As the number of skilled jobs increased over time, all universities had an incentive to inflate their grades so that more of their students would be eligible for such jobs.

But, again, there was an opportunity for lower-quality students from top universities to "piggyback" on the demand for their more able peers.

He said this incentive was only increased by the prestige of top universities, which meant that some firms were prepared to tolerate lower productivity or social skills from their graduates in return for the kudos of hiring them.

Mr Popov said lesser universities could not afford to employ similar tactics because if the average productivity of A-students from Illinois dropped, "no one" would hire one.

The consequence, he said, was that grading standards potentially became unnecessarily tough at lesser institutions.

He agreed that, to some extent, the higher GPAs attained by students from elite universities were merely a reflection of the students' greater abilities.

But he said the risk was that the process went so far that there were Harvard graduates in top jobs who would not have got an A at Illinois and who had fewer academic gifts and social skills than every Illinois A-student.
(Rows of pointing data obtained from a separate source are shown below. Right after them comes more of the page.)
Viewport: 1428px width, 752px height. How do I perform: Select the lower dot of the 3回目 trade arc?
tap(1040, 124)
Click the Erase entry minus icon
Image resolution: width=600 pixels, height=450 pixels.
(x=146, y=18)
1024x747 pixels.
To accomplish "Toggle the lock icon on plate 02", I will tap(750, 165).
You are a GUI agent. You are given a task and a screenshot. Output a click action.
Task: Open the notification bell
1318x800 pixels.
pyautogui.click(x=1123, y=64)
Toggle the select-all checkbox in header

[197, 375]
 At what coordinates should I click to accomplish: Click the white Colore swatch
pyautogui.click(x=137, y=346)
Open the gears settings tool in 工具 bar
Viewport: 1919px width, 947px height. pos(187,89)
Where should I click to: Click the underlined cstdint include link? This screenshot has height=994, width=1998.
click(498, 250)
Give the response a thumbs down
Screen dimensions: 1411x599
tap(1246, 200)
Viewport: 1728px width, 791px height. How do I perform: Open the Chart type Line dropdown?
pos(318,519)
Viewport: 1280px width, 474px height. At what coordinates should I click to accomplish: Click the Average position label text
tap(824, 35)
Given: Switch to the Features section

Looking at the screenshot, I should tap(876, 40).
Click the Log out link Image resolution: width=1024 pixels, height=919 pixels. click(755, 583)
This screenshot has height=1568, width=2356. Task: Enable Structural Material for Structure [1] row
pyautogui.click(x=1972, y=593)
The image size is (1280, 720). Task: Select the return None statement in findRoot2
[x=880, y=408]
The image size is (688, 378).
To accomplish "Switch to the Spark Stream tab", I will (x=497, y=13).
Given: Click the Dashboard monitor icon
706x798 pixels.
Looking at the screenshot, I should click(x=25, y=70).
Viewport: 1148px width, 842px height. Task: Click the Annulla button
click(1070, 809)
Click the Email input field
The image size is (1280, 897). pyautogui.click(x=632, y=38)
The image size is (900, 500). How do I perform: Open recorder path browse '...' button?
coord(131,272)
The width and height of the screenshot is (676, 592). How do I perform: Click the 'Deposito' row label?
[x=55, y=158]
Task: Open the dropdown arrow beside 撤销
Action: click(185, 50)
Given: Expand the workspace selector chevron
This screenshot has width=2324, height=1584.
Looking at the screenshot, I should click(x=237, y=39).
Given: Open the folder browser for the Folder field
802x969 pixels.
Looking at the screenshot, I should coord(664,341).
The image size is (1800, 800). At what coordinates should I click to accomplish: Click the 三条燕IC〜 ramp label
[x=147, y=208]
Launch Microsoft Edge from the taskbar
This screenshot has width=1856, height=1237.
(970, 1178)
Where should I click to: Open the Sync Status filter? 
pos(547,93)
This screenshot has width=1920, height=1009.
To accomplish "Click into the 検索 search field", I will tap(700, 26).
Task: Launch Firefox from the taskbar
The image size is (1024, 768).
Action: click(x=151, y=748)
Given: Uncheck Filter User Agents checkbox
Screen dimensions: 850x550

This, he said, was not "socially optimal".

Mr Popov said that common grading standards would redress this situation. "But, of course, one can set equal grading standards wrongly, and make everyone much worse off," he added. "I would implement a sort of universal certification, but with all the fields and majors, it would be hard to execute."

While he admitted there were "very little" empirical data on grade inflation against which to assess how closely his model mirrored reality, he said that it was in line with the data published on the website gradeinflation.com.

The site indicates that the average GPA score at US universities has been rising since the 1960s, with grade inflation at private universities outstripping that at public universities.

Between 1991 and 2007, the average GPA at a sample of public institutions rose by 5.6 per cent, to 3.01. Private institutions saw a 6.8 per cent rise, to 3.30.